The elevator chimed its arrival. It seemed to have taken forever to reach the basement today. Terry came on beside her.
“Can I get back to you?”
“I’m sensing a brush off, and after you took me home to meet the parents?”
“Night, Blake.” She hung up without waiting for him to respond.
What did all this say about her as a person? Was she getting defensive because her mother had a point? Maybe it was selfish of her. Not when it came to her career but that she had pulled someone else in to her life. In some ways, things would be less complicated if she stayed completely unattached.

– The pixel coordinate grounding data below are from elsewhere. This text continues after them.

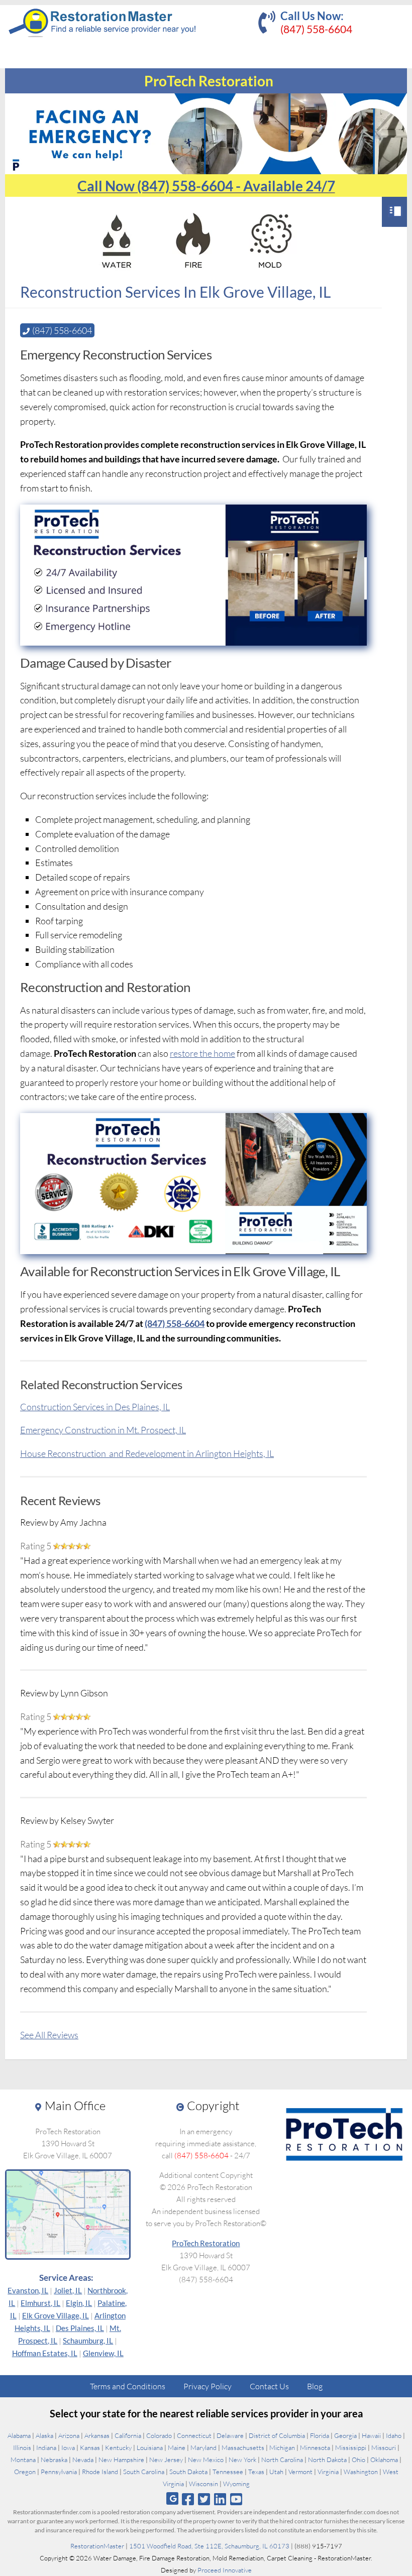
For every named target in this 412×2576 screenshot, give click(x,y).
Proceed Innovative (224, 2570)
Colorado (159, 2435)
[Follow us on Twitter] (204, 2499)
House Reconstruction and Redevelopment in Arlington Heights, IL (147, 1453)
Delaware (230, 2435)
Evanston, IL (28, 2290)
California (128, 2435)
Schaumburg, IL (88, 2340)
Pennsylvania (59, 2472)
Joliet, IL (68, 2290)
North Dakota (327, 2460)
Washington (361, 2472)
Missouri (383, 2447)
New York (242, 2460)
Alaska (44, 2435)
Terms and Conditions (127, 2386)
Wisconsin (203, 2484)
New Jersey (166, 2460)
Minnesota (315, 2447)
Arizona (68, 2435)
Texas (256, 2472)
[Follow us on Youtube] (236, 2499)
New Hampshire (121, 2460)
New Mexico (206, 2460)
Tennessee (228, 2472)
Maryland (203, 2447)
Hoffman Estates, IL (44, 2353)
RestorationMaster (97, 2546)
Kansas (90, 2447)
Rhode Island (100, 2472)
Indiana (46, 2447)
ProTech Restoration (206, 2243)
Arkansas (97, 2435)
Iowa (68, 2447)
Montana (23, 2460)
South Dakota (188, 2472)
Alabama (19, 2435)
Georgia (345, 2435)
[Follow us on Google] (172, 2498)
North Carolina (282, 2460)
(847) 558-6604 (316, 29)
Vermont (300, 2472)
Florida (319, 2435)
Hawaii (371, 2435)
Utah (276, 2472)
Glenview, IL (103, 2353)
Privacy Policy (207, 2386)
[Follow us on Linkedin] (220, 2499)
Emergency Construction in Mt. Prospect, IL (103, 1429)
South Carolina (143, 2472)
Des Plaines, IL (80, 2328)
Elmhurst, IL (40, 2302)
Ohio (358, 2460)
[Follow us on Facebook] (187, 2499)
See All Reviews (49, 2034)
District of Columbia (277, 2435)
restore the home (202, 1053)
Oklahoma (384, 2460)
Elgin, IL (79, 2302)
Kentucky (118, 2447)
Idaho (393, 2435)
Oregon (25, 2472)
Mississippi (350, 2447)
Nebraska (54, 2460)
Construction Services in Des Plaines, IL (95, 1406)
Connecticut (194, 2435)
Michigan (282, 2447)
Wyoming (236, 2484)
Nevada (82, 2460)
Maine (176, 2447)
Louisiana (150, 2447)
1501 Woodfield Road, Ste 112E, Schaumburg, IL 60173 (209, 2546)
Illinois (22, 2447)
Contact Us (269, 2386)
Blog (315, 2386)
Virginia (328, 2472)
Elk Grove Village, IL (55, 2315)
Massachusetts (243, 2447)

What was she thinking allowing her heart a portion of an opportunity to welcome the security of a real relationship? As long as there were killers to catch, she didn’t have time for one.
“So how’s that going?” Terry gestured to the cell she held clenched in a hand.
There was only one floor. She should have taken the stairs and gotten some exercise.
“You took him to meet your parents, didn’t you? How did that go?” Their eyes matched.
“How did you know?”
“I overheard you and Cynthia talking about it the other day.”
“I’m not sure how that concerns you. Not even sure how it really concerns Cynthia.”
Cynthia Baxter headed up the forensics lab and specialized in documents, fingerprints, and other patterned evidence. But she was more than a colleague; she was a close friend.
“You did take him.” Terry’s face beamed. “Your relationship must be progressing. Before you know it, there will be a wedding.”
“Terry, shut up before I punch both of your shoulders hard enough you’ll lose all feeling.” She stared at him, daring him to say one more thing before she turned toward the lit floor number. She would never let the relationship get to the point of marriage. And to think she could have avoided this conversation. How long would it have taken to walk up one flight of stairs?